Similarly, the observed effects could also be explained by taking into account how high the risk of a meaning revision is, irrespective of whether the final truth-value judgment will be “true” or “false”. Such an explanation would be based on a type of adaptivity that is driven by meaning shifts: Comprehenders in the present experiment could adapt to a speaker that produces a relatively small proportion of sentences containing meaning shifts. If we relate this type of adaptivity to speaker reliability, comprehenders would adapt to a speaker that is actually more reliable than in Augurzky et al. (Citation2017), in the sense that meaning shifts are avoided. Readers may be cautious in making early commitments if a later semantic revision is highly likely. But if revisions are unlikely in a given context, they may be more inclined to commit to an interpretation early on as this is likely to match the final interpretation. Interestingly, a speaker who is reliable in terms of a large proportion of sentence-final “true”-judgments is, in the context of the present experiment, at the same time unreliable in terms of mid-sentence meaning shifts. As our current design does not allow us to differentiate between these two types of reliability, both alternatives remain viable explanations that may, in fact, both simultaneously play a role in incremental semantic processing.

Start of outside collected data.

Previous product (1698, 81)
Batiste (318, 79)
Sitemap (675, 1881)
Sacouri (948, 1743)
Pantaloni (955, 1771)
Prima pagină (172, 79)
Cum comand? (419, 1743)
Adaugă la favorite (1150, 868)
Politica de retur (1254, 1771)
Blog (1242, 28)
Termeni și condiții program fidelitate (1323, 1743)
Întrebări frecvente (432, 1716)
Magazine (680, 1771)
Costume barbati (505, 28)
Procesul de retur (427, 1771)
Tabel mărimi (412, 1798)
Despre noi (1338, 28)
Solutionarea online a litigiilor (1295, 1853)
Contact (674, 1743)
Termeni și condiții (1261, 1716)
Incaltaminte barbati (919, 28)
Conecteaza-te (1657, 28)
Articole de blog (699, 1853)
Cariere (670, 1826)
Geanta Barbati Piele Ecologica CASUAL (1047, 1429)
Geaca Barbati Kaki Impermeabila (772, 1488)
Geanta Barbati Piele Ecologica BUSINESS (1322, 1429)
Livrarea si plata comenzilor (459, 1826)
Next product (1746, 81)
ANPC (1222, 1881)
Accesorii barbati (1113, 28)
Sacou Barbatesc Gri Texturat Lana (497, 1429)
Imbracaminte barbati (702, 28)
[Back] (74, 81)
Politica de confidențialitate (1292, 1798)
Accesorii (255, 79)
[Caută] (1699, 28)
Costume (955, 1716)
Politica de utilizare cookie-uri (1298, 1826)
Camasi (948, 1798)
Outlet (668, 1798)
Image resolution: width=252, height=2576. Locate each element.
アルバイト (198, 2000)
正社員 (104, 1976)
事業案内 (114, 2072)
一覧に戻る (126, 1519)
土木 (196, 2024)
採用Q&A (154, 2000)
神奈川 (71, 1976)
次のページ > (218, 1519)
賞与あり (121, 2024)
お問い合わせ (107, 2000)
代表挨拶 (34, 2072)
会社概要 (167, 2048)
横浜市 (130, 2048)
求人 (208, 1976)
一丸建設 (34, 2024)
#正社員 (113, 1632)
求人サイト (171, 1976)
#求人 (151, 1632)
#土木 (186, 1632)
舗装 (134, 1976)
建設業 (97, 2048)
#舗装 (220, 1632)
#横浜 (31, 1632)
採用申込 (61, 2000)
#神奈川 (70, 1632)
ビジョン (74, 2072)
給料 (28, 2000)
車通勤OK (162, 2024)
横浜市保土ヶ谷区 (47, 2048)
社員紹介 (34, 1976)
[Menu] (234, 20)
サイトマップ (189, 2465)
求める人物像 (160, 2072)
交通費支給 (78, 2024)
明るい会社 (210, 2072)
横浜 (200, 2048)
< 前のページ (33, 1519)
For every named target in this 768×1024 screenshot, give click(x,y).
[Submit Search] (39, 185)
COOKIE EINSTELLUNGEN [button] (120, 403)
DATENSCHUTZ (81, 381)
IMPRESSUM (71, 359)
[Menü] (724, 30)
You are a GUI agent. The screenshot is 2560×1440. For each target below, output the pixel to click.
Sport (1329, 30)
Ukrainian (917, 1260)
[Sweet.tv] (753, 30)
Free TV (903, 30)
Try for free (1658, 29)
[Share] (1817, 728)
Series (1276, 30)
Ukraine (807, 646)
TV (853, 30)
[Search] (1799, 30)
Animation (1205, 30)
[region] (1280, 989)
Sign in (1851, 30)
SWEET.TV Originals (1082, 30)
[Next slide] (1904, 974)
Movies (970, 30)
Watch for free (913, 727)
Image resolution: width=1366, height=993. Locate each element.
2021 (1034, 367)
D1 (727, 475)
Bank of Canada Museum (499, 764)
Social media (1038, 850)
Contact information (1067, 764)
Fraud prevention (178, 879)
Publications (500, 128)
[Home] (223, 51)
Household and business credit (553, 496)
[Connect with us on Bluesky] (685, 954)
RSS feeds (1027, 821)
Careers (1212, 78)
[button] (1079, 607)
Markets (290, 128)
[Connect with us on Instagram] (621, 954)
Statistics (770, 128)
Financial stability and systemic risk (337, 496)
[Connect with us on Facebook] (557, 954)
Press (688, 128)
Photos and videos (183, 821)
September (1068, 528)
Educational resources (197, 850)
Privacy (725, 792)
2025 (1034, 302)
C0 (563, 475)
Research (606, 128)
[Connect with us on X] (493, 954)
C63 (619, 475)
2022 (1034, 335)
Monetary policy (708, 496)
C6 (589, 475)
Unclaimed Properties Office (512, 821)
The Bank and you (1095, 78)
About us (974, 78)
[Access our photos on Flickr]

At any rate, the prediction of a truth-value-based version of Frequency-Driven Adaptivity would be an increased number of local “false”-judgments in the complex conditions of the present experiment since locally, on the colour adjective, the complex conditions are false. This type of account not only explains the results of the present experiment but is compatible with the entire set of results from Augurzky et al. (Citation2017) and from the present experiment: For the simple conditions, which did not involve any risk of a later revision, readers were expected to commit to an interpretation early on. In both studies, this was reflected in a decreased N400 amplitude for true vs. false conditions. By contrast, in the complex conditions, the likelihood of local commitments depends on expectations about sentence-final truth-value judgments, which we manipulated by controlling the frequency of extraposed restrictive relative clauses across experiments. In CitationAugurzky et al., extraposed relative clauses appeared with a probability of 50%. As a consequence, the risk of a semantic revision was relatively high and the probability of sentences that induce global “false”-judgments was relatively low. This may have led to a decreased likelihood of local semantic commitments in the complex conditions, explaining why the N400 amplitude for the simple conditions was in between the N400 elicited by the simple true and simple false conditions. In the present experiment, in which relative clauses appeared only with a probability of 20%, local semantic commitments to “false”-judgments were, by contrast, expected to occur more frequently and thus N400 amplitude in the complex conditions were expected to fall closer together with the amplitudes in the simple false conditions.

The second version of Frequency-Driven Adaptivity, i.e. Frequency-Driven Adaptivity in Expectations, provides a conceptually different explanation of the observed effects in terms of expectation-based pragmatic processing. In particular, it is assumed that the N400 amplitude reflects the probability of encountering a specific sentence continuation in context, and an N400 effect is expected if there is a sufficiently large difference in the probabilities assigned to two potential sentence continuations (e.g. Augurzky et al., Citation2019). In order to assign probabilities to sentence continuations, we distinguish between (i) prior probabilities, i.e. expectations that are based solely on statistical regularities in the language but do not take into account contextual information, and (ii) posterior probabilities which are updated according to contextual cues (cf. Kuperberg & Jaeger, Citation2016, and references therein). Contextual cues include linguistic cues like the local sentence context as well as non-linguistic cues like the visual context and also the context of an entire experiment, including frequency information about the distribution of different types of sentence continuations in the experiment. In the following paragraphs, we sketch how the observed effects can be explained along these lines (details are given in Appendix C).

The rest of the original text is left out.